Problem details:
All of the data, from the first line to the last, should be reproduced without alteration.

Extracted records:
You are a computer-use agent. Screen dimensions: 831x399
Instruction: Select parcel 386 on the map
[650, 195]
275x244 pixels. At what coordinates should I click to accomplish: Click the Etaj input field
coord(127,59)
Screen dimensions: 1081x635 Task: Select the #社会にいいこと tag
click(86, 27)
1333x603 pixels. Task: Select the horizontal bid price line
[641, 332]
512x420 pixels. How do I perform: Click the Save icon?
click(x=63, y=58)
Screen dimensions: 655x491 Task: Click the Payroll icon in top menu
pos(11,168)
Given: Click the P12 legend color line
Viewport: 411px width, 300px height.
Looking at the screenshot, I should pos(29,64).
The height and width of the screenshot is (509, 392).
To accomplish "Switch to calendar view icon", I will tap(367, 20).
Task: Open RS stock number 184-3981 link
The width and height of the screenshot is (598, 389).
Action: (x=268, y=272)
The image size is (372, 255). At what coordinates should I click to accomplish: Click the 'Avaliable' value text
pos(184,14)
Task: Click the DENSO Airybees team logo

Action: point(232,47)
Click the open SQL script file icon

Solution to the exercise:
You are a computer-use agent. Screen dimensions: 831x399
Instruction: Select parcel 386 on the map
[650, 195]
275x244 pixels. At what coordinates should I click to accomplish: Click the Etaj input field
coord(127,59)
Screen dimensions: 1081x635 Task: Select the #社会にいいこと tag
click(86, 27)
1333x603 pixels. Task: Select the horizontal bid price line
[641, 332]
512x420 pixels. How do I perform: Click the Save icon?
click(x=63, y=58)
Screen dimensions: 655x491 Task: Click the Payroll icon in top menu
pos(11,168)
Given: Click the P12 legend color line
Viewport: 411px width, 300px height.
Looking at the screenshot, I should pos(29,64).
The height and width of the screenshot is (509, 392).
To accomplish "Switch to calendar view icon", I will tap(367, 20).
Task: Open RS stock number 184-3981 link
The width and height of the screenshot is (598, 389).
Action: (x=268, y=272)
The image size is (372, 255). At what coordinates should I click to accomplish: Click the 'Avaliable' value text
pos(184,14)
Task: Click the DENSO Airybees team logo

Action: point(232,47)
Click the open SQL script file icon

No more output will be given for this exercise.